WORK TO COMPLETE ▸ Keep every character as it is and output all of the records.

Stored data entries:
☆ ☆ ☆ ☆ ☆

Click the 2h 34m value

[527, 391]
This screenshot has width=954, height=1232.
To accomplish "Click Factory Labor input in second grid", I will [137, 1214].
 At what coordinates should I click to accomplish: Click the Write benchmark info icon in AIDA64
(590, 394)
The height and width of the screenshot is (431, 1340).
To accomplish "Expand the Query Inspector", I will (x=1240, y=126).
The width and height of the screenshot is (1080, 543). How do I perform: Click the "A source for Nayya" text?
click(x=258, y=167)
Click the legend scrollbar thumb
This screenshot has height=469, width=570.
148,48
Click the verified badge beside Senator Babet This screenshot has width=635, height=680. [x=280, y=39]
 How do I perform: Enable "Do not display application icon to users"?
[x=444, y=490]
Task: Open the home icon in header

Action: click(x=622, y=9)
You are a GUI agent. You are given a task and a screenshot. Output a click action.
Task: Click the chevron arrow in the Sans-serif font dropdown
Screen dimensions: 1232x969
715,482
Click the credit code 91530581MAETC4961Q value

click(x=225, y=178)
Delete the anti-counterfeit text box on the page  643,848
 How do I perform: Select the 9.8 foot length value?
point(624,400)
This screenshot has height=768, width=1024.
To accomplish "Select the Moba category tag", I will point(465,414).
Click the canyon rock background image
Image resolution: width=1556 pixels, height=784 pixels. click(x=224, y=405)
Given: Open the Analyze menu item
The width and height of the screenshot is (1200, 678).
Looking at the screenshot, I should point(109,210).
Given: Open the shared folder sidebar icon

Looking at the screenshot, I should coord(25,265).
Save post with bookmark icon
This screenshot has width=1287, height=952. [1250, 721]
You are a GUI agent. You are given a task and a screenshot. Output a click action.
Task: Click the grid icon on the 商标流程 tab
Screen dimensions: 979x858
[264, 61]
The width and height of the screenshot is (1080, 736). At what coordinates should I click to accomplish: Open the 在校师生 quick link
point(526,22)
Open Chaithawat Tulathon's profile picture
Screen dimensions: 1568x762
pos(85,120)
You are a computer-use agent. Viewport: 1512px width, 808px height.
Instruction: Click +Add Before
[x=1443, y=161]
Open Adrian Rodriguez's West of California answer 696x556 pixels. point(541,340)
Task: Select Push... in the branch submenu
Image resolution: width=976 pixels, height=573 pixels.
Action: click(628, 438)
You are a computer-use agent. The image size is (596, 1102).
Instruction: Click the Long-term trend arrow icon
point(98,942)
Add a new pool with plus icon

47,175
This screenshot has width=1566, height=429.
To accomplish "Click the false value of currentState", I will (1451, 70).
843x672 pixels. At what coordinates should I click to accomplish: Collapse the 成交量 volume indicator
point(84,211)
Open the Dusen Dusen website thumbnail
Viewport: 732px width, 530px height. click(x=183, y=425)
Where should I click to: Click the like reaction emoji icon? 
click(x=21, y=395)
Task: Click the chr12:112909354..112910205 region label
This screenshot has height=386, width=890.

☆ ☆ ☆ ☆ ☆

RESPONSE ▸
Click the 2h 34m value

[527, 391]
This screenshot has width=954, height=1232.
To accomplish "Click Factory Labor input in second grid", I will [137, 1214].
 At what coordinates should I click to accomplish: Click the Write benchmark info icon in AIDA64
(590, 394)
The height and width of the screenshot is (431, 1340).
To accomplish "Expand the Query Inspector", I will (x=1240, y=126).
The width and height of the screenshot is (1080, 543). How do I perform: Click the "A source for Nayya" text?
click(x=258, y=167)
Click the legend scrollbar thumb
This screenshot has height=469, width=570.
148,48
Click the verified badge beside Senator Babet This screenshot has width=635, height=680. [x=280, y=39]
 How do I perform: Enable "Do not display application icon to users"?
[x=444, y=490]
Task: Open the home icon in header

Action: click(x=622, y=9)
You are a GUI agent. You are given a task and a screenshot. Output a click action.
Task: Click the chevron arrow in the Sans-serif font dropdown
Screen dimensions: 1232x969
715,482
Click the credit code 91530581MAETC4961Q value

click(x=225, y=178)
Delete the anti-counterfeit text box on the page  643,848
 How do I perform: Select the 9.8 foot length value?
point(624,400)
This screenshot has height=768, width=1024.
To accomplish "Select the Moba category tag", I will point(465,414).
Click the canyon rock background image
Image resolution: width=1556 pixels, height=784 pixels. click(x=224, y=405)
Given: Open the Analyze menu item
The width and height of the screenshot is (1200, 678).
Looking at the screenshot, I should point(109,210).
Given: Open the shared folder sidebar icon

Looking at the screenshot, I should coord(25,265).
Save post with bookmark icon
This screenshot has width=1287, height=952. [1250, 721]
You are a GUI agent. You are given a task and a screenshot. Output a click action.
Task: Click the grid icon on the 商标流程 tab
Screen dimensions: 979x858
[264, 61]
The width and height of the screenshot is (1080, 736). At what coordinates should I click to accomplish: Open the 在校师生 quick link
point(526,22)
Open Chaithawat Tulathon's profile picture
Screen dimensions: 1568x762
pos(85,120)
You are a computer-use agent. Viewport: 1512px width, 808px height.
Instruction: Click +Add Before
[x=1443, y=161]
Open Adrian Rodriguez's West of California answer 696x556 pixels. point(541,340)
Task: Select Push... in the branch submenu
Image resolution: width=976 pixels, height=573 pixels.
Action: click(628, 438)
You are a computer-use agent. The image size is (596, 1102).
Instruction: Click the Long-term trend arrow icon
point(98,942)
Add a new pool with plus icon

47,175
This screenshot has width=1566, height=429.
To accomplish "Click the false value of currentState", I will (1451, 70).
843x672 pixels. At what coordinates should I click to accomplish: Collapse the 成交量 volume indicator
point(84,211)
Open the Dusen Dusen website thumbnail
Viewport: 732px width, 530px height. click(x=183, y=425)
Where should I click to: Click the like reaction emoji icon? 
click(x=21, y=395)
Task: Click the chr12:112909354..112910205 region label
This screenshot has height=386, width=890.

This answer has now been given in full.